■ TASK ■
Repeat the records below exactly, beginning at the first line and finishing with the line that contains "Task: Open the Plex app in taskbar".

■ EXERCISE DATA ■
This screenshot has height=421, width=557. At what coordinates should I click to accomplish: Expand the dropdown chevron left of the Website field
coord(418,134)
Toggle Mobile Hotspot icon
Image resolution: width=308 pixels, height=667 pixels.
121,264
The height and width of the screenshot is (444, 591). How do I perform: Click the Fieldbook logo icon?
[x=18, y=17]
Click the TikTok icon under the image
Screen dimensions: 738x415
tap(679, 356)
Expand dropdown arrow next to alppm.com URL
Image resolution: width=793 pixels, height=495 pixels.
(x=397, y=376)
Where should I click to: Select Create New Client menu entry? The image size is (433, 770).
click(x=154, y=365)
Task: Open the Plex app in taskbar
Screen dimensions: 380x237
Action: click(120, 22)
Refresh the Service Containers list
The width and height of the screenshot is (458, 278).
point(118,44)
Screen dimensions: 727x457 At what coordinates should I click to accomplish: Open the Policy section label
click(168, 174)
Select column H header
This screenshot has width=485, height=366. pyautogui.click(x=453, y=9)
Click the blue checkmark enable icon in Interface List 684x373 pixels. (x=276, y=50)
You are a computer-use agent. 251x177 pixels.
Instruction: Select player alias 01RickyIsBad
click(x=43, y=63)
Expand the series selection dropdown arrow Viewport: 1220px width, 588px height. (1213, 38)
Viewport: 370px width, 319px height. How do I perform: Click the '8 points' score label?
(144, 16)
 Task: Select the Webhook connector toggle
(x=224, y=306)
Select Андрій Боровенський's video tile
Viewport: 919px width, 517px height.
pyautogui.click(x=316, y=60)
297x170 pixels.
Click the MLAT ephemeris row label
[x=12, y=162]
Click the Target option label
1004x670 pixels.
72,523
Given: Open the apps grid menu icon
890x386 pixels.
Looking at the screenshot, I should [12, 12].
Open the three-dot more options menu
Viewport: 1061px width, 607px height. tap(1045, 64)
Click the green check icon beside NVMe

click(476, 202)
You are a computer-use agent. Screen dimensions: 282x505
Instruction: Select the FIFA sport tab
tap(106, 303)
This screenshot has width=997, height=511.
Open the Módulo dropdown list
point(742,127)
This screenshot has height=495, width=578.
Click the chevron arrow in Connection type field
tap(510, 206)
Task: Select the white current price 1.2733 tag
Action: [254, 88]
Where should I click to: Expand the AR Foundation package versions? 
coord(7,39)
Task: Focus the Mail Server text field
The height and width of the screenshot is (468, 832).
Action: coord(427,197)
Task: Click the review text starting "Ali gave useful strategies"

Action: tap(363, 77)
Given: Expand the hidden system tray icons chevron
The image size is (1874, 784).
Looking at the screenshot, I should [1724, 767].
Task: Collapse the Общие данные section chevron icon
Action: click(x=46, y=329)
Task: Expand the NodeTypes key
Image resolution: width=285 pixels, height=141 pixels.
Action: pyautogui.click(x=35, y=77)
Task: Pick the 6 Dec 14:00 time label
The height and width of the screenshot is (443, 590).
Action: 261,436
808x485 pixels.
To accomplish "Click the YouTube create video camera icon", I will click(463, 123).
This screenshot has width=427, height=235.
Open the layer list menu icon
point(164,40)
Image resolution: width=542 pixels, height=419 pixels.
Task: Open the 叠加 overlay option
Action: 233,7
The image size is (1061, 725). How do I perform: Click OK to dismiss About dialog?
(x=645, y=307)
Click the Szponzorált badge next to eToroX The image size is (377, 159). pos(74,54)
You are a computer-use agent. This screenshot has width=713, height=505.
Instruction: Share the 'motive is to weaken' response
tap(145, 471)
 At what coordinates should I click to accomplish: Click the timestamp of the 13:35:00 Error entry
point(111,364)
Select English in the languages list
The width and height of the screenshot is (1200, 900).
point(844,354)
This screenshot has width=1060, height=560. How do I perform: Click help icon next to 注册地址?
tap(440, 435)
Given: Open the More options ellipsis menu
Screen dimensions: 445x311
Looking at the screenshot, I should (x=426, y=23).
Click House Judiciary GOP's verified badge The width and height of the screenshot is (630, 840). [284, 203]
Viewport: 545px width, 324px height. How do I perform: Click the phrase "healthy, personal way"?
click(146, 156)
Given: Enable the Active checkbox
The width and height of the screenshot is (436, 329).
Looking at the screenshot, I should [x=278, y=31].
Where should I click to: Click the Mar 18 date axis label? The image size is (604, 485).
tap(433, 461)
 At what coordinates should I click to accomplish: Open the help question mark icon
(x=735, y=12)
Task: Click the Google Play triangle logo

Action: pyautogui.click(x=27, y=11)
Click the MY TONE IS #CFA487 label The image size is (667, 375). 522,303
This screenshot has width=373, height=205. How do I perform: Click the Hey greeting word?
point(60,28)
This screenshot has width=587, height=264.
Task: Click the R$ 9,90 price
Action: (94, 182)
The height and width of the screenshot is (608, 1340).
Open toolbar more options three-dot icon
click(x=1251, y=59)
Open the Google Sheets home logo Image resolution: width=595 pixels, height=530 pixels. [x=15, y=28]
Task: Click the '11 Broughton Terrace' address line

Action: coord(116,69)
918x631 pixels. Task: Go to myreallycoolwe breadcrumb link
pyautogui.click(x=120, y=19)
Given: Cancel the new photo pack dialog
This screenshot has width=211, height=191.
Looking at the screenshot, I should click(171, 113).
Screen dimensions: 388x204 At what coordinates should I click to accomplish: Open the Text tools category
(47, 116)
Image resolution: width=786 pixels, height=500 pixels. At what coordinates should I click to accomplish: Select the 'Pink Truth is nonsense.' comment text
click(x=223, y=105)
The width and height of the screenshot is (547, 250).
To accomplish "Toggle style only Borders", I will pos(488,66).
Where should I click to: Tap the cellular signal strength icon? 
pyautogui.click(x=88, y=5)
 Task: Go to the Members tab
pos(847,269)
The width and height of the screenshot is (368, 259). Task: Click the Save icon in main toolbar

■ WORKED SOLUTION ■
This screenshot has height=421, width=557. At what coordinates should I click to accomplish: Expand the dropdown chevron left of the Website field
coord(418,134)
Toggle Mobile Hotspot icon
Image resolution: width=308 pixels, height=667 pixels.
121,264
The height and width of the screenshot is (444, 591). How do I perform: Click the Fieldbook logo icon?
[x=18, y=17]
Click the TikTok icon under the image
Screen dimensions: 738x415
tap(679, 356)
Expand dropdown arrow next to alppm.com URL
Image resolution: width=793 pixels, height=495 pixels.
(x=397, y=376)
Where should I click to: Select Create New Client menu entry? The image size is (433, 770).
click(x=154, y=365)
Task: Open the Plex app in taskbar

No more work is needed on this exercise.